摘要 |
Reliably making configuration changes to distributed systems, including receiving commands for multiple configuration changes, subdividing configuration changes into separate tasks, and performing those tasks at each node. A configuration element receives sets of configuration change commands, acknowledging them so the user need not wait before issuing additional commands. Tasks are determined, each including consistent changes to system configuration, and each including single-device tasklets. Each particular tasklet might be assigned to a particular single device, or to any single device in the system. Next tasks are performed when tasklets are complete.
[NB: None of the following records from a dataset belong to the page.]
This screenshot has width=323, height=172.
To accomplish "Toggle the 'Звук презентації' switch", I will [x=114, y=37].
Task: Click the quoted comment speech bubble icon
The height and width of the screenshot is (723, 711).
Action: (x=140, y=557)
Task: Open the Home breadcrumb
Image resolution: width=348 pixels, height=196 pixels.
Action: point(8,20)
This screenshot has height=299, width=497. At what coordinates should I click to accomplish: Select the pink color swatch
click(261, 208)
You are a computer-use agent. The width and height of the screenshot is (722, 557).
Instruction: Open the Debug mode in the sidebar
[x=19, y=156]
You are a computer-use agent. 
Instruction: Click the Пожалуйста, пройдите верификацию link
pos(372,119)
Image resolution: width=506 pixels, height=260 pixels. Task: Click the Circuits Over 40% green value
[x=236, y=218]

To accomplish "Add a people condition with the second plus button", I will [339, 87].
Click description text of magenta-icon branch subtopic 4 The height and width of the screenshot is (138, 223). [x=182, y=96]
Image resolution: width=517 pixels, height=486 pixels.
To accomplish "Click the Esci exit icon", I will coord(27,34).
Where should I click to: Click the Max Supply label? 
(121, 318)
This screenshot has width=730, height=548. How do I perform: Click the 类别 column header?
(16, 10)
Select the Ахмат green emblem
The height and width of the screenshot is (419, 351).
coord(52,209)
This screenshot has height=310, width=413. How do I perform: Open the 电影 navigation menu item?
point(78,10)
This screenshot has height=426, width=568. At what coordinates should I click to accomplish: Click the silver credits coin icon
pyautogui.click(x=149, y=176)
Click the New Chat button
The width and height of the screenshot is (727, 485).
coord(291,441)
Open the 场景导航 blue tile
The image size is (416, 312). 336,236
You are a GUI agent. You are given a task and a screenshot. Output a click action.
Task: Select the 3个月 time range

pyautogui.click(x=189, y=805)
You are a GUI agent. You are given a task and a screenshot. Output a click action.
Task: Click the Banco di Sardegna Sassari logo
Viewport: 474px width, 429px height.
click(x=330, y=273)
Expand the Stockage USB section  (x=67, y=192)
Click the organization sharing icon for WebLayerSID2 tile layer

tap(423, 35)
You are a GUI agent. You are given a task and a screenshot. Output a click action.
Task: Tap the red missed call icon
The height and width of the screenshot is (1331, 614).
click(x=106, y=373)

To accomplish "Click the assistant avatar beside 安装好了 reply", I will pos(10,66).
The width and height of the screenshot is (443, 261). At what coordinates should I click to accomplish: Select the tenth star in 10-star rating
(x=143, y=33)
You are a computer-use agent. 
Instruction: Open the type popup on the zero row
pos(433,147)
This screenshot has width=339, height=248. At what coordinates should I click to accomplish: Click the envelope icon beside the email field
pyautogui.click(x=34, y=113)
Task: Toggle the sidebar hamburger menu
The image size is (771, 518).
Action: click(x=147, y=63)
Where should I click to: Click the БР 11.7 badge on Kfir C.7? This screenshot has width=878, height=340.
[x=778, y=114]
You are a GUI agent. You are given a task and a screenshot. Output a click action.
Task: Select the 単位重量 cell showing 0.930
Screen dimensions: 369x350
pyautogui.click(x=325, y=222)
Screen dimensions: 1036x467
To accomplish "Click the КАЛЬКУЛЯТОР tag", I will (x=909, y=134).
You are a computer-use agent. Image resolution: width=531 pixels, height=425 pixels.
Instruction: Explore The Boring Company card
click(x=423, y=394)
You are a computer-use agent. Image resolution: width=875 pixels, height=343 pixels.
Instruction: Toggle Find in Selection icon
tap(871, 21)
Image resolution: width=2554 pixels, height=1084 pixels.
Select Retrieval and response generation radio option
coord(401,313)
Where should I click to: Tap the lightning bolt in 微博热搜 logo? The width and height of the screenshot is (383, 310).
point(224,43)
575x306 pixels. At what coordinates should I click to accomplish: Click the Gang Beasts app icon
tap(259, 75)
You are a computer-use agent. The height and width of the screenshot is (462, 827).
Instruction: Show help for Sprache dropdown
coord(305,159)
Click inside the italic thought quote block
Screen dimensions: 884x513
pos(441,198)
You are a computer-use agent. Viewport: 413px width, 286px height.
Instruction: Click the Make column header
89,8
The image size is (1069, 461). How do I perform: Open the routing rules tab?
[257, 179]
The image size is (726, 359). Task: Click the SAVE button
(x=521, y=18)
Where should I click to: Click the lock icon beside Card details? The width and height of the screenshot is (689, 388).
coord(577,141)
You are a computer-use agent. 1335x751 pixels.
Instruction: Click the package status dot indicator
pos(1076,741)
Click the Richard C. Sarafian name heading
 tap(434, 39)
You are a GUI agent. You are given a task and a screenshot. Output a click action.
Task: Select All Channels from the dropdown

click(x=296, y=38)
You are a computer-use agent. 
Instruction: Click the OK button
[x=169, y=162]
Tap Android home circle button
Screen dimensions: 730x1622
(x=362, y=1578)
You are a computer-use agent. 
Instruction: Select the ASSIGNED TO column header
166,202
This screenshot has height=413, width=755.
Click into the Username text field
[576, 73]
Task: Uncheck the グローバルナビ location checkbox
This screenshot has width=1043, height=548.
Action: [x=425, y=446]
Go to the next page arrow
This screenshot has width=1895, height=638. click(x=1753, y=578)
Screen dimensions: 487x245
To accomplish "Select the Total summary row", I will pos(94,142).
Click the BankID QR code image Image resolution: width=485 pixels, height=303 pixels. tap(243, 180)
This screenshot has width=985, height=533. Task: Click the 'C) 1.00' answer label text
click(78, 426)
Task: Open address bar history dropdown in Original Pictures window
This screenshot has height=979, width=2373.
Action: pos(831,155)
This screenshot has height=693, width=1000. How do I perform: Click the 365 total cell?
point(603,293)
If tasklets are not timely performed due to nodes which are relatively unresponsive, those nodes are marked “failed.” When a failed node returns to responsiveness, it marks itself “recovering.” When a recovering node catches up, it marks itself “operational.” Updates by failed or recovering nodes are skipped while synchronizing with operational nodes. |
主权项 |
1. A method, including steps of
receiving commands indicating one or more configuration changes associated with a distributed system including a plurality of nodes, each said configuration change including modification of at least one of: configuration information associated with said distributed system, configuration information associated with at least one said node; determining one or more tasks to make configuration changes, each said task including a consistent change to said configuration information; determining for each said task one or more tasklets to perform said task, each said tasklet performable at a single said node, and one or more target nodes at which to perform a copy of each said tasklet. |